Un patrouilleur iranien passe devant un pétrolier près du terminal pétrolier l'île de Khark, en Iran, en mars 2017 © AFP/Archives ATTA KENARE
Les navires-citernes, ou tankers, comme ceux attaqués jeudi en mer d’Oman, naviguent sur des mers agitées entre risques de piraterie, de collision et, désormais, d’éventuelles attaques géopolitiques.
Quelque 60 millions de barils de produits pétroliers voguent chaque jour par bateau, selon l’Agence américaine d’information sur l’énergie (EIA).
Et environ un tiers d’entre eux passe par le détroit d’Ormuz, le principal point de trafic de pétrole au monde qui relie le Golfe persique à la mer d’Oman, là où ont eu lieu les attaques mercredi. La plupart des exportations de brut de l’Arabie saoudite, de l’Iran, des Emirats arabes unis, du Koweit ou de l’Irak y transitent. C’est aussi la principale voie pour le gaz naturel liquéfié exporté par le Qatar.
Les autres grands passages stratégiques sont le détroit de Malacca, entre Singapour et l’Indonésie, suivi du Canal de Suez, en Egypte, et du détroit de Bab el-Mandab, reliant la mer Rouge au golfe d’Aden.
Ces corridors rendent les navires « vulnérables aux vols des pirates, aux attaques terroristes, aux troubles politiques (…) et aux incidents maritimes pouvant conduire à des marées noires désastreuses », remarque l’EIA dans son rapport de 2017.
– Gardes armés –
Pour Alexander Booth, du cabinet Kpler, les navires sont surtout habitués aux attaques de pirates qui se sont beaucoup développées dans certaines zones comme le détroit de Malacca ou le Golfe d’Aden, aux larges des côtes de la Somalie.

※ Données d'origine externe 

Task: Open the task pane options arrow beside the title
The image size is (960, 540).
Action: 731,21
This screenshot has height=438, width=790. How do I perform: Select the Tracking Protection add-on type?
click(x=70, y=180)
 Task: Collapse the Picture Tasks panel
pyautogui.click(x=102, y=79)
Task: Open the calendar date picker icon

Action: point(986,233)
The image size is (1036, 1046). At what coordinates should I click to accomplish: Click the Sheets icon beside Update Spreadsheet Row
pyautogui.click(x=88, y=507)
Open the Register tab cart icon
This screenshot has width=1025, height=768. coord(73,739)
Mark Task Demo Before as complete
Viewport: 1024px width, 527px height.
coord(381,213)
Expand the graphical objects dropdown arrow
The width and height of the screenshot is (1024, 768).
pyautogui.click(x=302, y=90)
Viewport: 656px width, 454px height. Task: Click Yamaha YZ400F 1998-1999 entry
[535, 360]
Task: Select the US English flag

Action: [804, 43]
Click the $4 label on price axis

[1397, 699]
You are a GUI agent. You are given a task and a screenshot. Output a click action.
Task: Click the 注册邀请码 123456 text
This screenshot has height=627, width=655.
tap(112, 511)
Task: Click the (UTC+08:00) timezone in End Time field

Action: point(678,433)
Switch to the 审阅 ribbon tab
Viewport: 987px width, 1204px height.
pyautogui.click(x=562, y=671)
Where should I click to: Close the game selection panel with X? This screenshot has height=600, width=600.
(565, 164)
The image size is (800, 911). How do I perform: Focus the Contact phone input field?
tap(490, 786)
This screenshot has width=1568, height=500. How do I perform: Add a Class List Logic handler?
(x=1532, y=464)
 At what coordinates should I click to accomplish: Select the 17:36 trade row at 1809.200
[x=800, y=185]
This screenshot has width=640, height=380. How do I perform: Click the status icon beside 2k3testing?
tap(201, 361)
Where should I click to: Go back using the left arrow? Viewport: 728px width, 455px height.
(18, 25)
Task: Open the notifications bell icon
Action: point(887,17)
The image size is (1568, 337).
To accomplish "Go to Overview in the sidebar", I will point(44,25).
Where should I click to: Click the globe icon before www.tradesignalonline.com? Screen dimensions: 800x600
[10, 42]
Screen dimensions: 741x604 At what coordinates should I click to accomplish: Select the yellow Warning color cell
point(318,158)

« Ils font souvent savoir qu’ils ont des gardes armés à bord quand ils passent dans certaines zones », remarque le spécialiste.
Les attaques comme celles de jeudi sont, à ses yeux, « atypiques, très rares ».
Pourtant, elles interviennent tout juste un mois après des « actes de sabotage » contre quatre navires – deux saoudiens, un norvégien et un émirati – au port de Fujairah, au large des Emirats arabes unis. Et « après des mois d’escalade de tensions au sujet du programme nucléaire iranien, de la guerre au Yémen, et de la course aux armes dans la région », rappelle Anthony Cordesman, spécialiste au Centre des études stratégiques et internationales.
Selon lui, il plane désormais la « menace d’une guerre hybride », où l’Iran pourrait par exemple, sans lancer officiellement une offensive majeure, initier des attaques sporadiques contre des navires dans la région du Golfe. Les moyens abondent: missiles, sous-marins ou petits bateaux téléguidés bourrés d’explosifs, ou encore des mines flottantes.
Par ailleurs, avec la mise en oeuvre par Washington de sanctions contre le pétrole iranien, les tankers affrétés par Téhéran « éteignent souvent leur signal satellite » pour tromper sur le niveau de pétrole exporté par le pays, remarque Matt Smith, du cabinet ClipperData.
En l’absence de ces signaux, qui servent normalement à indiquer la position du bateau aux autres navires, ces derniers font face « à un risque accru de collision ». En janvier 2018, le « Sanchi », un pétrolier iranien transportant 136.000 tonnes d’hydrocarbures légers, avait ainsi pris feu après un choc avec un autre vaisseau au large des côtes chinoises.
Les affréteurs prennent en compte tous ces éléments et peuvent décider de modifier certains trajets en conséquence, assure Alexander Booth.
« Le transport des matières premières est une question d’optimisation », assure-t-il. « Les voies utilisées ne sont pas forcément les plus évidentes sur une carte mais se décident en fonction des facteurs macroéconomiques, de la composition des produits, de l’activité des raffineries, etc. Il peut arriver qu’un cargo change cinq fois de direction au milieu de l’Atlantique avant d’arriver à sa destination. »
Au total, quelque 94.000 cargos voguent de par le monde, selon la Conférence des Nations Unies sur le commerce et le développement.
Si les navires convoyant des matières premières solides comme le charbon ou les céréales représentent, en tonnage, la plus grande partie de la marine marchande mondiale (42,5%), ceux acheminant du pétrole brut ou transformé en représentent près de 30%. Egalement dans la catégorie des tankers, les méthaniers (gaz liquéfié) et les chimiquiers (produits chimiques) représentent 5,6% du trafic maritime.